Having heard fellow musicians talk about this band, I decided to investigate.
Dirty Projectors are a Brooklyn-based unit masterminded by vocalist/ guitarist David Longstreth. They defy categorization, although the term “progressive” fits perfectly, as in progressed far beyond anyone else in the rock/pop/whatever field of music. One feature of the music that sticks out to my ears is the backing vox of Angel Derdoorian and Amber Coffman, assisted by Haley Dekle. Their vocals remind me of the Bulgarian Women’s Choir, who rose to fame in the early 90’s. Close harmonies, often a whole step apart, sung as one mind powering three throats. Longstreth has been known to conduct 12-hour vocal rehearsals……..! That does not sound far -fetched, given the degree of precision in these performances. No auto-tune, and this recording does not smell like Pro Tools. It smells like Vision and Hours of Rehearsal.
Bass-wise, Nat Baldwin handles the duties (privileges) on three tracks, with either Longstreth or Angel Derdoorian doing the rest. Track notes are sparse. There is not a lot of bass on this recording. What little there is has a slight McCartney-esque flavor to it. On the rare occasion when the full bass/drums kick in the effect is somewhat led Zeppelin-ish, as on “Useful Chamber”.

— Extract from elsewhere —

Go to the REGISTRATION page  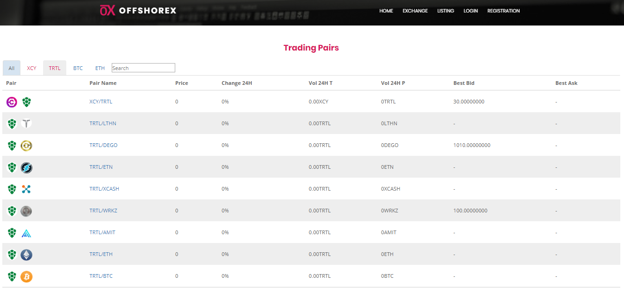pyautogui.click(x=503, y=11)
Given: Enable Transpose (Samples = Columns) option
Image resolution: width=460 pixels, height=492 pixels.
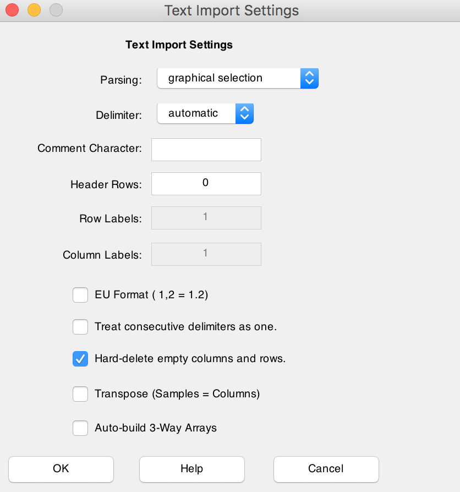Looking at the screenshot, I should (x=80, y=394).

The real game here is in the guitar work, composition, and arrangements. David Longstreth, as a guitarist, has elements of early Yes-era Steve Howe, Zoot Horn Rollo ( Bill Harkleroad) of Captain Beefheart fame, and………..Asian Folk Music. Japanese koto as played on a Fender Stratocaster. YouTube viewing reveals his penchant for Strats played upside-down, lefty, like Jimi. Longstreth is one of the most startlingly visionary guitarists of our day. Southern rock posers and cookie-cutter downtuning metalheads please step aside. Vocally he is precise and soulful, with a bit of Jeff Buckley/ Thom Yorke for good measure. At times Dirty Projectors’ sound is reminiscent of Close to the Edge-era Yes. Beyond that, I haven’t a clue. Perhaps Yes, with Asian-folk-Beefheart guitars, and Bulgarian women’s vocals. Great! A new genre is born in modern music………
My tour guide to this music was John Speice IV, an Austin DrumGod and renaissance fellow. He informed me that their live show in Austin last month Completely Represents the recorded version, and was downright transcendent. Especially stunning were the backing vocals, apparently. I myself “discovered” them a couple of weeks later, having missed the live show. I eagerly await the opportunity to see these wizards in the live realm.
Buy/download this music. Seriously. I didn’t like it that much at first, then……….boom.